Christmas cards. Ex-British prime minister Tony Blair is much more organised than Ms Tips — he’s already sent out his Christmas cards, featuring a frankly alarming picture of Blair with wife Cherie:
One tipster has also received a card from Labor MP Andrew Leigh, which features a much less scary family photo and this picture of Canberra, apparently drawn by some local grade 1 students. We’re not sure when Australia became a communist state with a red flag, but maybe it’s wishful thinking on Leigh’s part?
Macquarie invests in cluster bombs. The latest report on cluster munitions by international religious watchdog group Pax has revealed Macquarie Bank as an investor in a producer of the internationally banned weapons. There’s been an international treaty outlawing the weapons since 2010, although the US, China and Russia haven’t signed up to it. The report identifies Mac Bank as a small investor in South Korean defence manufacturer Poongsan, which produced and marketed several kinds of cluster munitions, such as bomblets. The report concludes:
“Poongsan is included on the red flag list because there is evidence that the company produced DPICM K308 and K310 cluster munitions and marketed the K305 after May 2008. No evidence was found that these types of cluster munitions were no longer produced since then. The company has not publicly stated that it will end its involvement within the coming 12 months.”

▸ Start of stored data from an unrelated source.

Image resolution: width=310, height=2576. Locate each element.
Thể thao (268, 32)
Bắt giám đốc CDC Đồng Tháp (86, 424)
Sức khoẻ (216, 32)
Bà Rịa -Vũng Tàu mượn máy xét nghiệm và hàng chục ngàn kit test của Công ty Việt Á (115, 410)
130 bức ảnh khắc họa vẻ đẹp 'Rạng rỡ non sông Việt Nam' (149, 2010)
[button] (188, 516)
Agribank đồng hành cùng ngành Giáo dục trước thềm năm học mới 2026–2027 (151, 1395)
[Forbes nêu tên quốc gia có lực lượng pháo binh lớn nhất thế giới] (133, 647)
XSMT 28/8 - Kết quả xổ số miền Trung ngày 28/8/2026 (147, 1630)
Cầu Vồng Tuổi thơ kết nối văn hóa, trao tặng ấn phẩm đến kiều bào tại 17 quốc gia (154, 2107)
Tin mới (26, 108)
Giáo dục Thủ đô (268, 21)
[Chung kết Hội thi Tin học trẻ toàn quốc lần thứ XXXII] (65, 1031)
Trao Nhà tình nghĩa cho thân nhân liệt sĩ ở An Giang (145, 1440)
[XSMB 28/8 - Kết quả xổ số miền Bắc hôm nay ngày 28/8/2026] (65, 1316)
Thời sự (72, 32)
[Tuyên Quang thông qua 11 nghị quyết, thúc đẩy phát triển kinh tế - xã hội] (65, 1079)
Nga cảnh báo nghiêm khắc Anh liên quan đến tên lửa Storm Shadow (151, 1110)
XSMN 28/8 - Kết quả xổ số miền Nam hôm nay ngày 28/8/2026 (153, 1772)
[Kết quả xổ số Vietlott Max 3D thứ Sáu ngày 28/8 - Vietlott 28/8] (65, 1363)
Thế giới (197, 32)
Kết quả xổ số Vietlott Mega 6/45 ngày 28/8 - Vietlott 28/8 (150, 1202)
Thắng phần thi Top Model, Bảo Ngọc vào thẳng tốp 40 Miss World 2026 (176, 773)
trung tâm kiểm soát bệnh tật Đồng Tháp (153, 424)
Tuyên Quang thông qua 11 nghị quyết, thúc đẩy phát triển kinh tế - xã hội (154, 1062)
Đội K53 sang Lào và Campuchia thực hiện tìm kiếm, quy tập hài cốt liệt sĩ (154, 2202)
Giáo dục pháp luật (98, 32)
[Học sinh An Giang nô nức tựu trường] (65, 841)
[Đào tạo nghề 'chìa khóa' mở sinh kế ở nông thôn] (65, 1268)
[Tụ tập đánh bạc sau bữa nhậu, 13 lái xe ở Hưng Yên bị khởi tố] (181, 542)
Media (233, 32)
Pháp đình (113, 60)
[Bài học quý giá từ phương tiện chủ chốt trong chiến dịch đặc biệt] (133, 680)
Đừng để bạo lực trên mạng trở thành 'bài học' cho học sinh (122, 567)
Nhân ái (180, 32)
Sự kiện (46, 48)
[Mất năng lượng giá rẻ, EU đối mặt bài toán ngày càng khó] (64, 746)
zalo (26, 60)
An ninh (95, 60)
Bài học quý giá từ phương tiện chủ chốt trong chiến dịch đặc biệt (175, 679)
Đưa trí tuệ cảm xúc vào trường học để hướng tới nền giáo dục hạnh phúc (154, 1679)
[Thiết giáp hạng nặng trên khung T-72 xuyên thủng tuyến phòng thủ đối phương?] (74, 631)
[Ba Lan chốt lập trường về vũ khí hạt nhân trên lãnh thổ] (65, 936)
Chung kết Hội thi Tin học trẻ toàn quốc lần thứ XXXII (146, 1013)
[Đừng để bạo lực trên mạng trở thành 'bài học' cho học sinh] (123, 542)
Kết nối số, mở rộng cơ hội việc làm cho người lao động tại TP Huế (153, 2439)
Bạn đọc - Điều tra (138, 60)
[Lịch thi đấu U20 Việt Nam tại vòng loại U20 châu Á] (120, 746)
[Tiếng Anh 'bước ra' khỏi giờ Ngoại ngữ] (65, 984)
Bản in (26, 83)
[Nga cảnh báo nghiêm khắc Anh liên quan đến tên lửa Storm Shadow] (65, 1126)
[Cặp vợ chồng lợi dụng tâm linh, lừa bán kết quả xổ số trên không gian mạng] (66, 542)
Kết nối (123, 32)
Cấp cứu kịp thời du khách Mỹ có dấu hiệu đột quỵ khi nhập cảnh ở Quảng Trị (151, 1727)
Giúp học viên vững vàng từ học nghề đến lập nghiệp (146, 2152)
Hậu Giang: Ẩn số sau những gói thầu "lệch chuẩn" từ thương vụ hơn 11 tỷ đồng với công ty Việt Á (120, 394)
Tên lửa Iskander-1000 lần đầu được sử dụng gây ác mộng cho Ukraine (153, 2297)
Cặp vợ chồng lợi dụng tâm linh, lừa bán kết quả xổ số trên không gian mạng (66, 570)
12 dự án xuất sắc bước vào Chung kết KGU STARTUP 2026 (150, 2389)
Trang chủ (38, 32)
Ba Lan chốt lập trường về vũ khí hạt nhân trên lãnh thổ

As Crikey has previously pointed out, Mac Bank has nearly $1 billion invested in the biggest US defence contractors. The report also notes that the Future Fund has policies in place to prevent cluster munition investments, given Australia is a signatory to the ban. Included on the list of companies in which the Future Fund refuses to invest for involvement in cluster munitions and anti-personnel mines are Raytheon and Lockheed Martin, in which Macquarie has around half a billion dollars invested.
Freebie watch. So far Ms Tips has counted a significant number of free papers at gyms and airports around the country, showing how many of our major dailies are actually unread. One tipster also tells us that family and friends of staff at The Courier-Mail can get annual subscriptions for $20 — that barely covers the cost of delivery. From our calculations, there are about 2000 copies of the Oz given away at Melbourne airport on a weekday — is it the same at your airport? Let us know.
“So there are 30 copies of the Weekend Oz and say 20 of the Herald Sun on every stand at the Virgin Terminal at Melbourne Airport. There are 10 gates — so 10 stands. They seem pretty popular with travelers — expect most will get picked up by noon. I’m here at 9am — who knows how many copies there were earlier.”
“There are always around 20-odd copies of the Herald Sun up for grabs at every Fitness First. Often I’ll turn up to the gym after 6pm and at least half — if not two-thirds — of the stack of newspapers are still there.”
Neighbours from hell. Why are young Libs so obsessed with Margaret Thatcher? Ms Tips isn’t sure — is it some kind of political Oedipus complex? We’ve been sent this photo from a tipster at Adelaide Uni, where the new editors of student magazine On Dit have just moved in. The new editors were backed by the campus Liberals into power in a surprise win in September. We notice that Christopher Pyne — Adelaide Uni alum and current education minister — doesn’t rate a poster. Maybe he’s somewhere the editors can actually see him.